考え過ぎてしまって
心の声に耳を傾けながら、それでも決心がつかないのは、私の弱さなのかもしれない。
どう思われるだろう。どう捉えられるだろう。
そんな不安が堂々巡り、結局動けやしない。
そんなこと考えたって、何にもなりはしないのに。こうかもしれない、ああかもしれない。そんなあることないこと、実際に動かなければわからないことに縛られて、何にもできずにいる。
思わずため息をつきながら ちらり あの人の顔を見る。
ただ、飲みに行きたいだけなのに。
何でこんなに考え過ぎてしまうのだろう。
女性同士だし、もっと気楽に考えればいいのに。そう、男性を誘うわけではないんだ。ただ、お酒を飲んで、話しをしたいだけ。それなのに……。
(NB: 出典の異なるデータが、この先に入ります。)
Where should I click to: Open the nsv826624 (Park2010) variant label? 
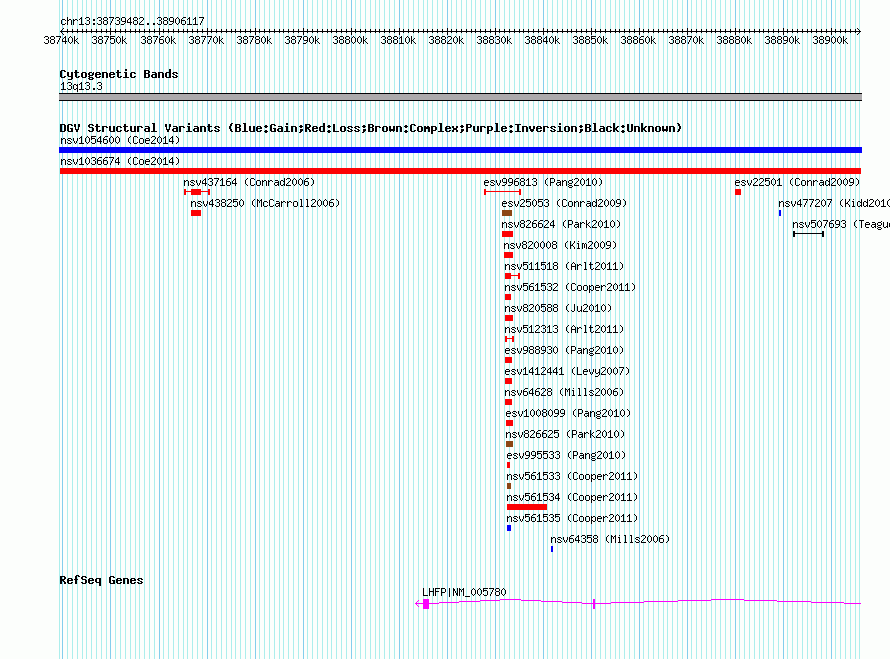pos(561,224)
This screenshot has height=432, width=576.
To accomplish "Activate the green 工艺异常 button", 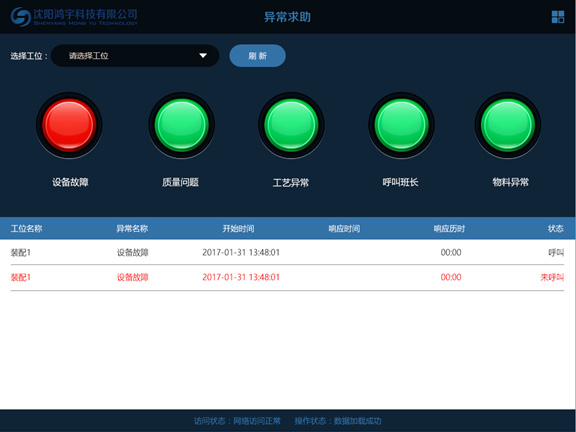I will pos(291,125).
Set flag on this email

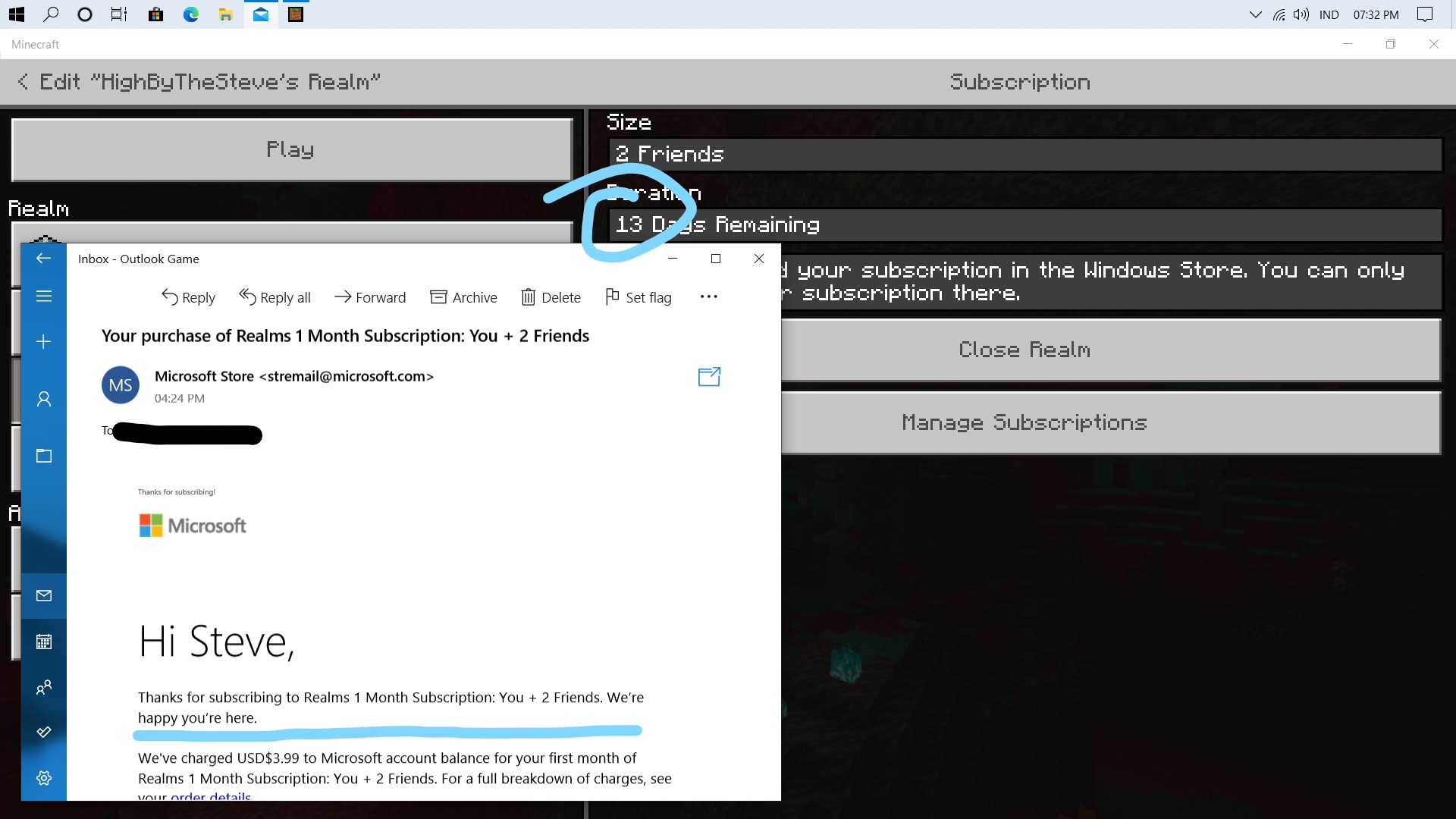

迷惑ではないかしら、嫌な気持ちを与えないかしら。そんなことばかり考えてしまう。
たしかに、まだ、そんなに話しをしたこともないし、飲みに行きたい、って思ったのも、自己紹介のときの話しがおもしろくて、もっと聞いてみたい、と思ったからに過ぎない。
お酒好き、というのも聞いていたから、よし! と思ったのもきっかけだ。
平生、こんな素面の状態だとうまく話せないから、なおさら。でも、まずはここから話さないと、それもうまくいかないかしら。
「佳苗さん、どうしたんですか?」
と、俯いた途端に件の彼女から話しかけられた。
「えっ……えっ、と」
思わず動揺してしまい、ますます話せない。
それを見ても、かえって心配したように、どこか体調悪いですか? と聞いてきてくれるそのやさしさに、ますます話しをしたくなる。けれど
「だ……だい、じょうぶ、です」
かろうじて、そうしか言えなかった。
彼女はほっとしたのか、笑顔を見せながら
「それならよかったです。無理はなさらないでくださいね」
そう言って、自分のデスクに戻っていった。
私は ぼぅ とそれを眺めながら、慌てて自分の仕事に戻る。はぁ、せっかくのチャンスも棒にして……。
ひとまずその日の仕事を無事に終え、帰る準備をする。彼女はまだいた。けれど、
「お、おつ、かれさ、ま、です」
そう言って、静かに部屋を出た。
このままだと、いつまで経っても話しかけられはしない。慣れてくれば、私だってもう少し話せるのに。
いや、まだ、めげるときではない。慌てたって仕方ない。これからだ。チャンスがあれば、声をかけてみよう。
そう自分に言い聞かせながら、ぐるぐる巡っていることをいまだ手懐けずにいた。